サニー=ランドレスは、いまやその人間国宝級の技能を衆人に広く知られ
名実ともにマエストロと呼ぶべき演奏家へと成長を遂げた人物ですが
かつては『(その技量において)もっとも卓越していながら過小評価されている』と
クラプトンに評されるなど、個人名での仕事は長く公となりませんでした。
とはいえ、世がいつまでもこの輝きを見過ごすはずもありません。
若き日にスコッティ=ムーアから影響を受けたという彼が、エルヴィスゆかりのRCAより
初めて大々的に世に問うたのが、本作『OUTWARD BOUND』です。
タイトルには、境界線をこえ、新たな出発をする、外の世界で活動するという、
深い意味と決意がこめられています。
文字通り、本作はメジャーシーンでの第一作であると同時に
『SOUTH I-10』そして『LEVEE TOWN』で完結する三部作の第一部ともなり
その演奏の伸びやかさ、清潔感にあふれていながらつややかな歌声、
楽曲のレベルの高さ、どれをとっても秀逸で、きわめて完成度の高いものです。
氏の演奏スタイルは試行錯誤を経て、近年では生田流の琴爪を思わせるサムピックで
まるで筝曲のようなフレーズを緻密に弾きこなすというものに変化してきていますが
この当時の明るい開放感に満ちた演奏も味わい深く、曲も真珠の粒のように美しいのです。

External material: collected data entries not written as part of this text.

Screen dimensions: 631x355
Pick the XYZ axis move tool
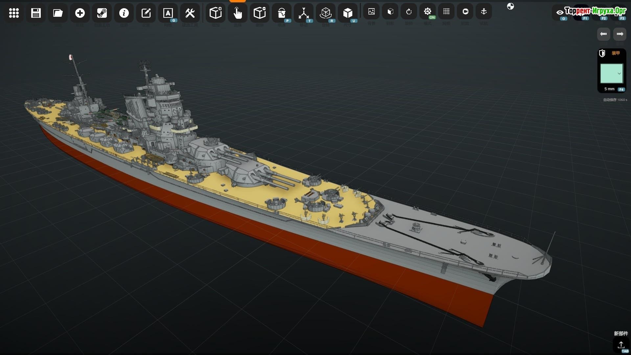304,13
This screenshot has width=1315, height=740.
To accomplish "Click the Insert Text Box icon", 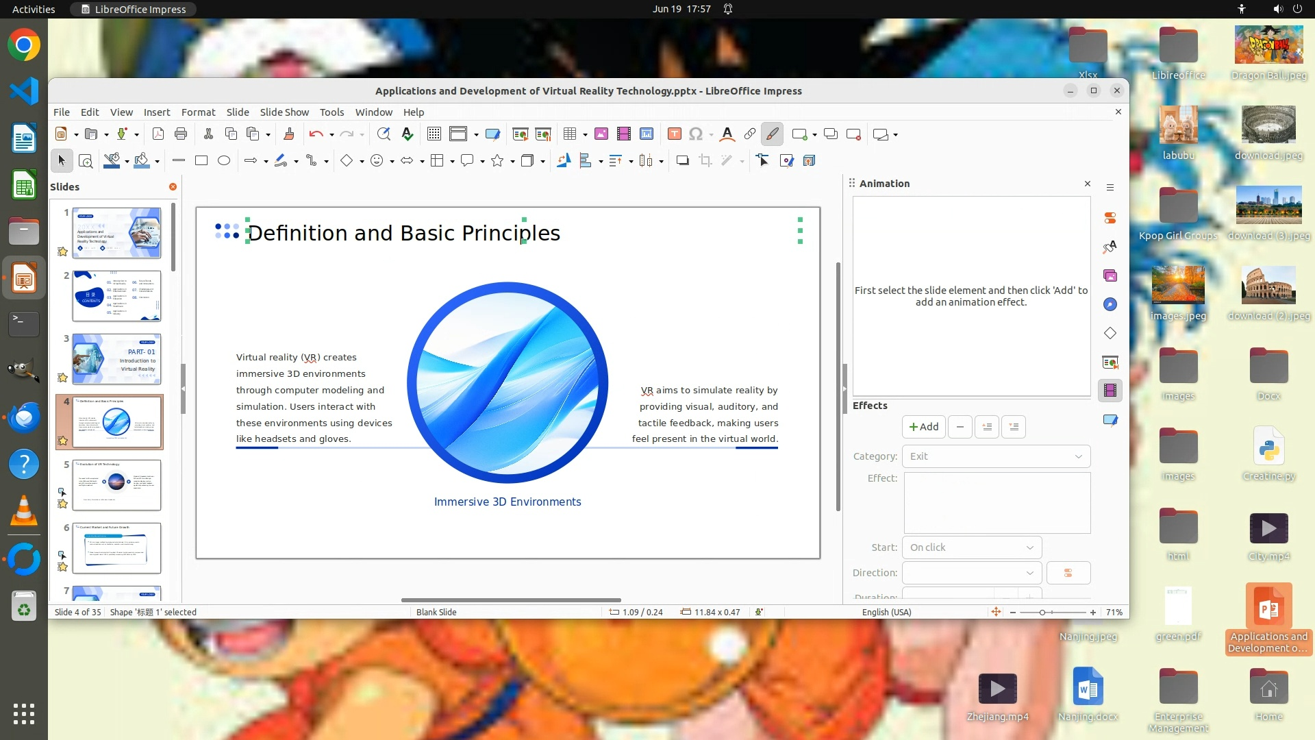I will (x=674, y=134).
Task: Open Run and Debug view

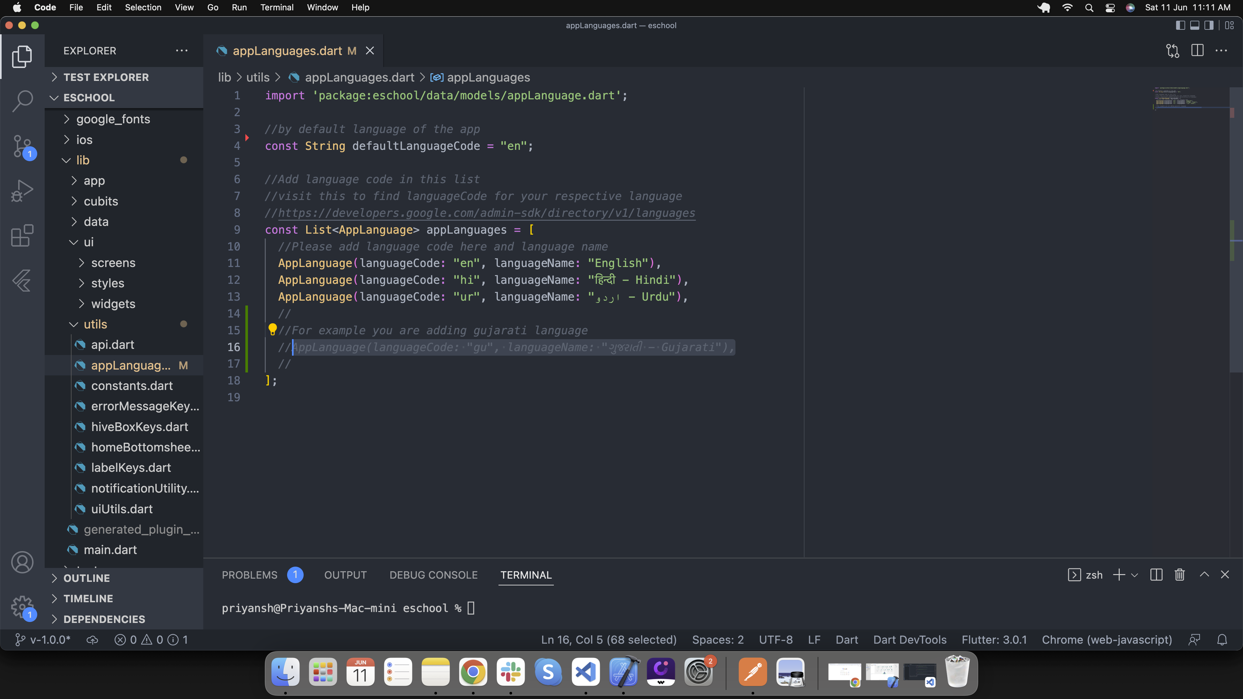Action: click(22, 191)
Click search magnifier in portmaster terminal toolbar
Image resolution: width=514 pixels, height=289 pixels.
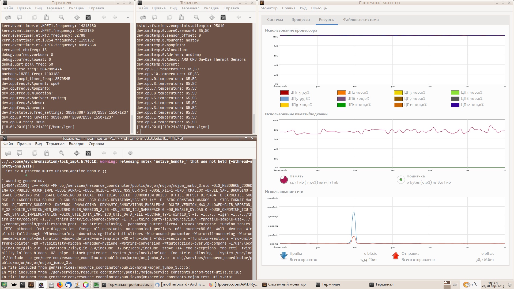[62, 153]
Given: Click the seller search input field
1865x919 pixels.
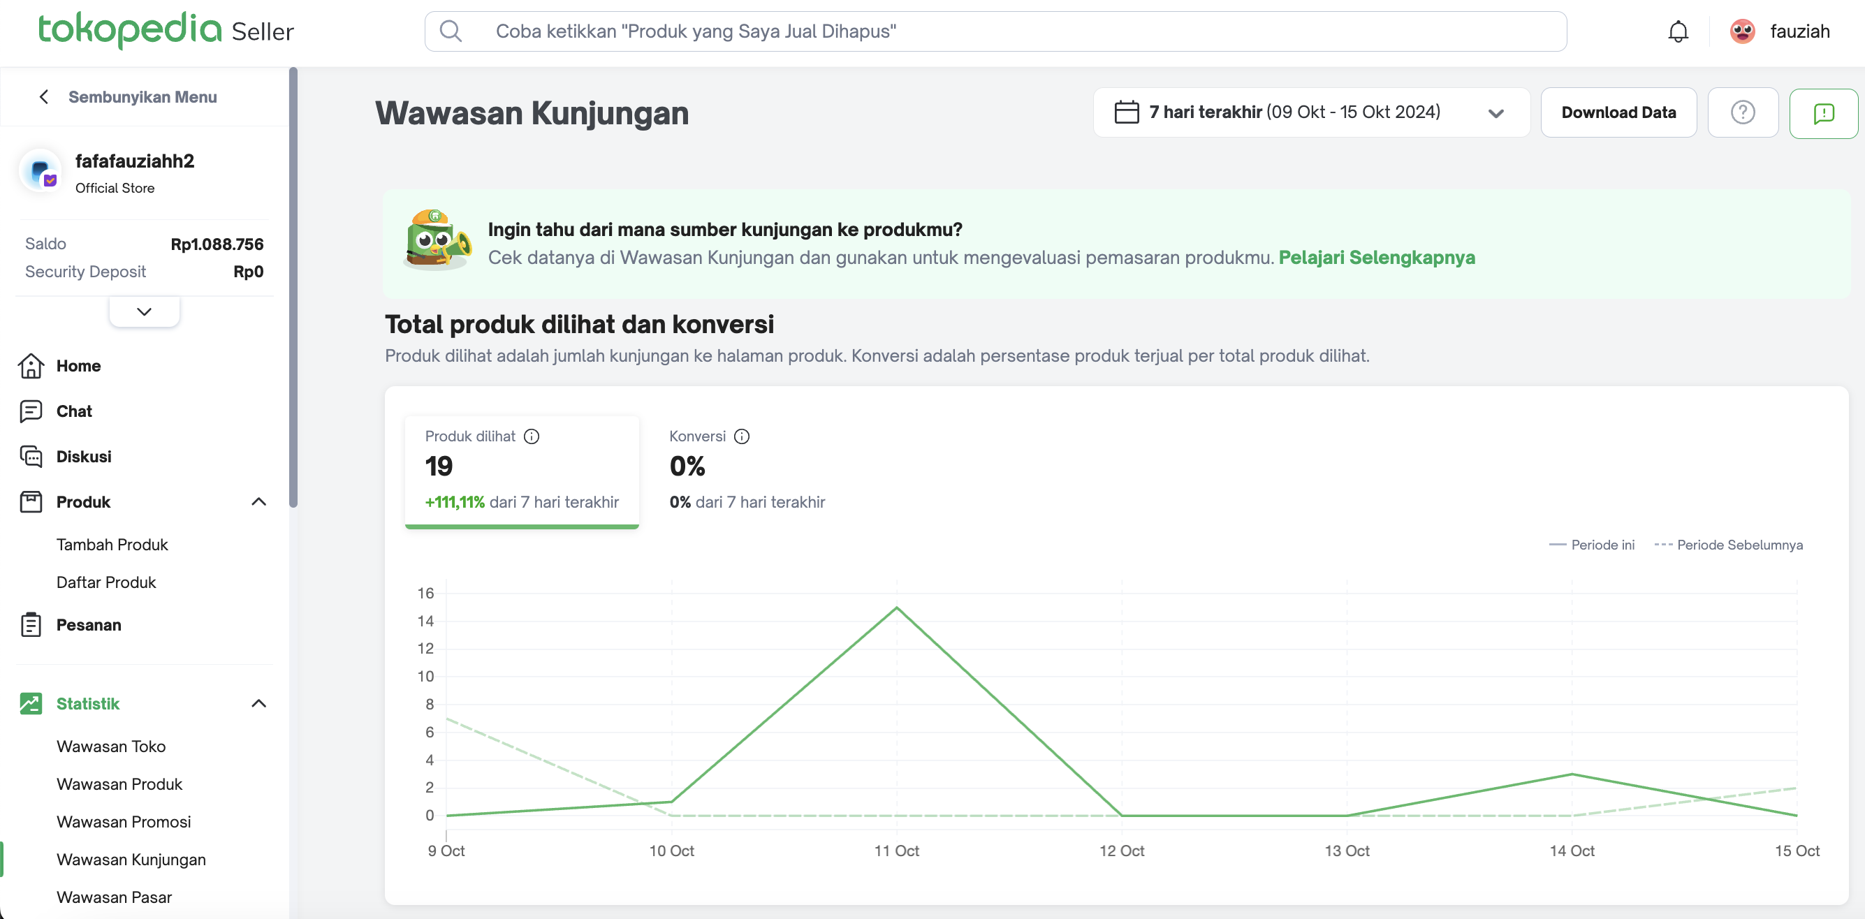Looking at the screenshot, I should tap(995, 31).
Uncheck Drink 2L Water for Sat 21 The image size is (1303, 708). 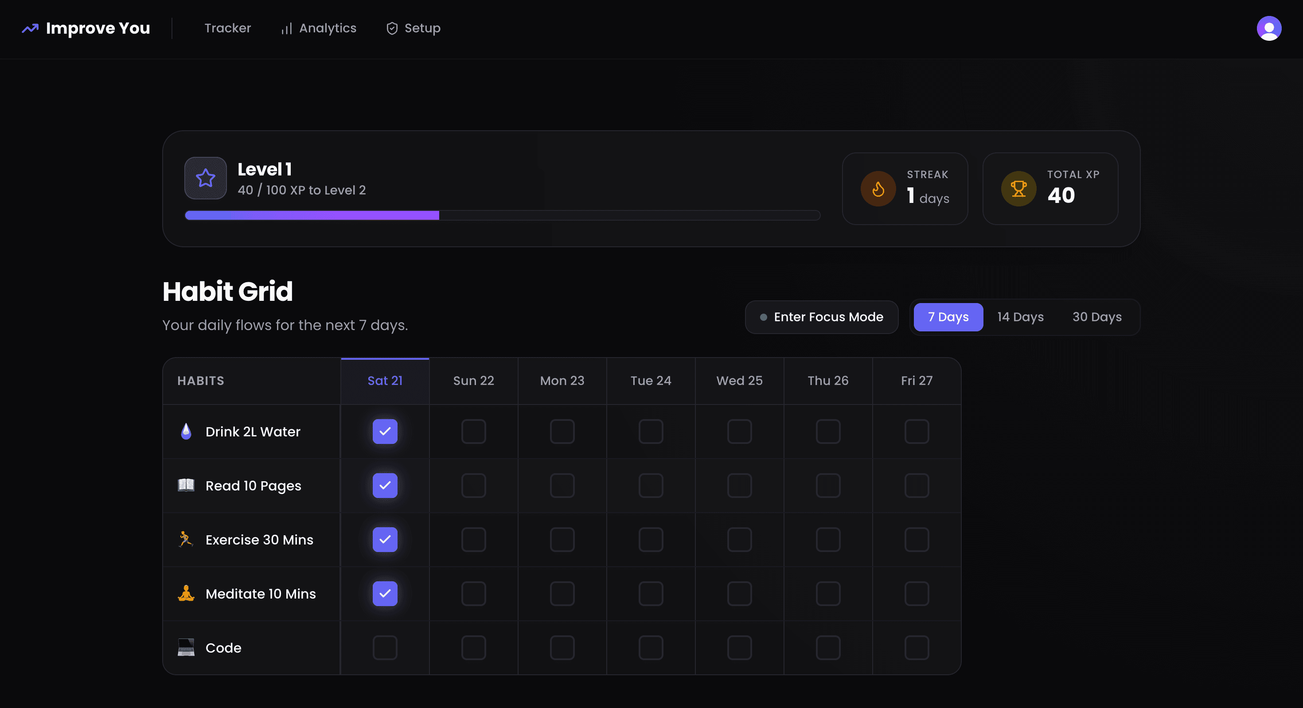click(385, 431)
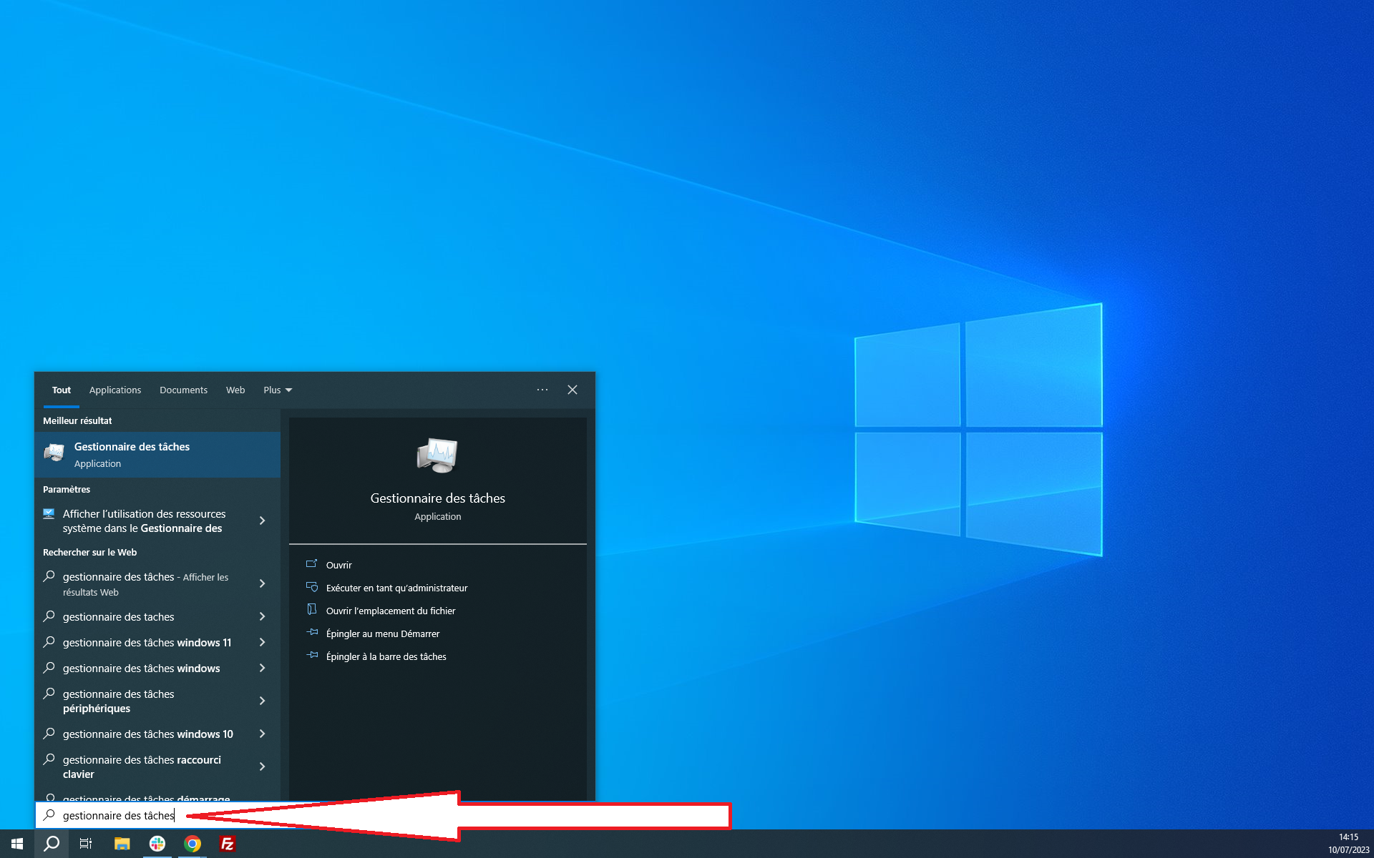Click Épingler à la barre des tâches
This screenshot has width=1374, height=858.
[x=386, y=656]
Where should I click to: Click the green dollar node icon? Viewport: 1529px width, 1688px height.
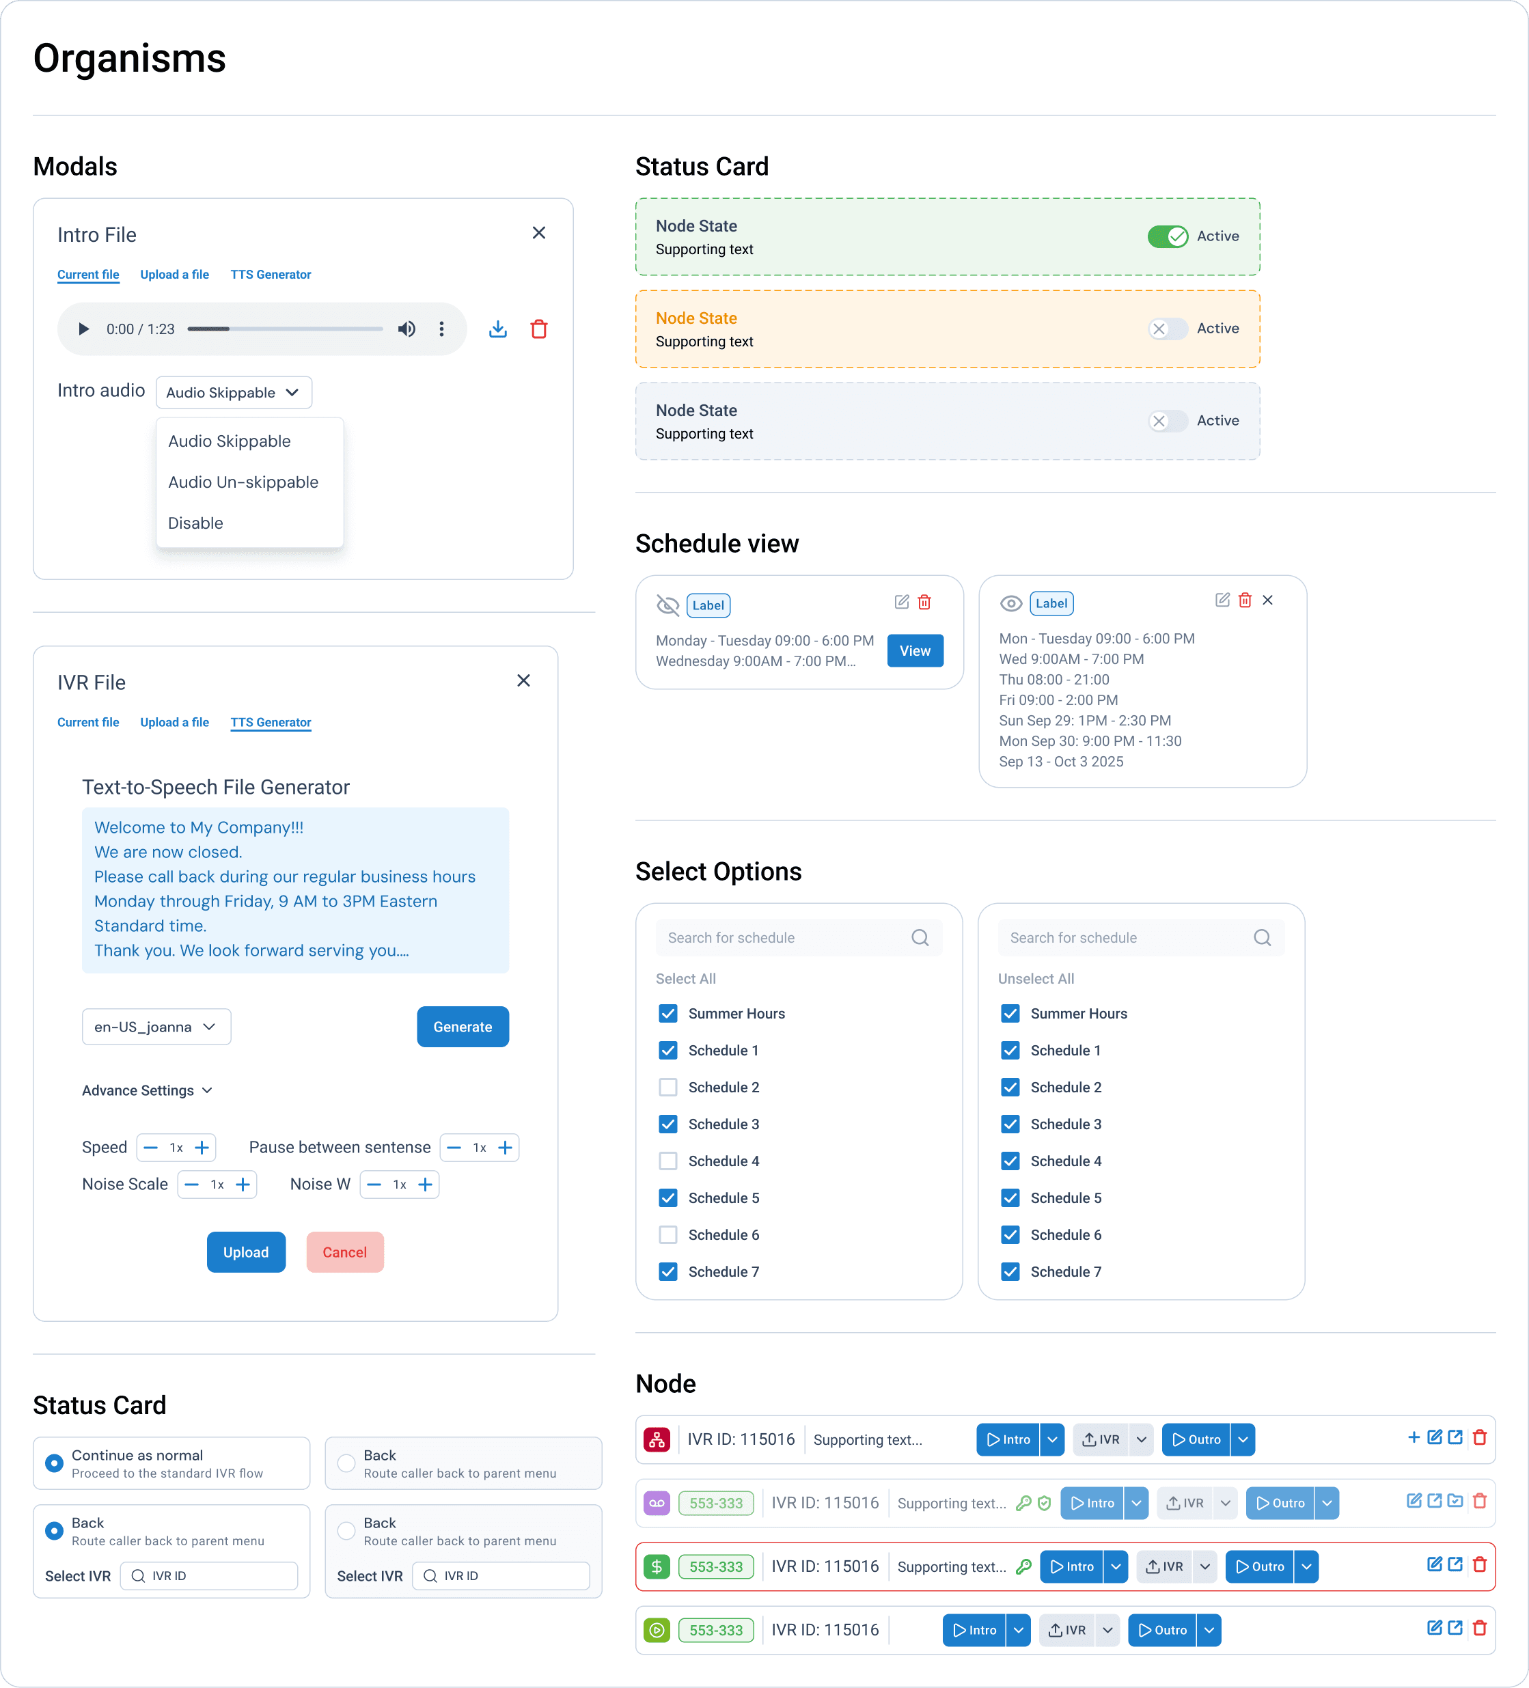(656, 1567)
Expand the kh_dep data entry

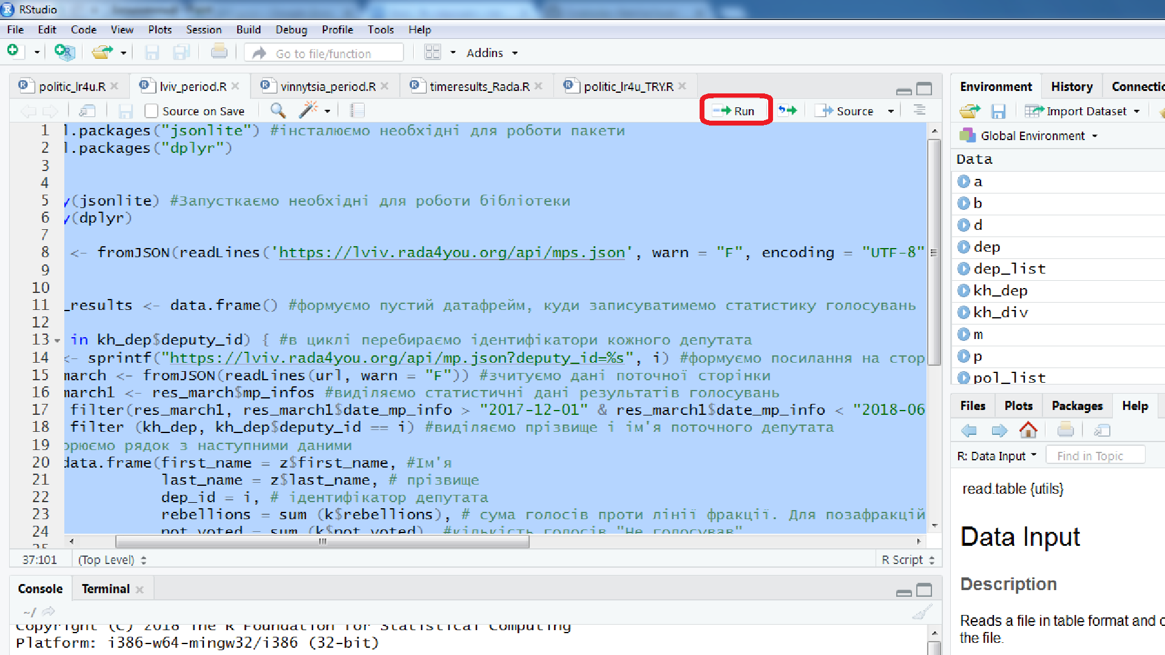click(964, 291)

あらゆる意味で本当に価値ある、優れた作品といえるでしょう。
あらたな出発、希望の船出をうたう表題曲からは、雄大な海のうねり、大河の流れ、
そして滴り落ちる雫のきらめきさえ、ありありと感じることができるでしょう。
真のエアマスターの力作です。新しい門出のプレゼントにもお勧めできるアルバムです。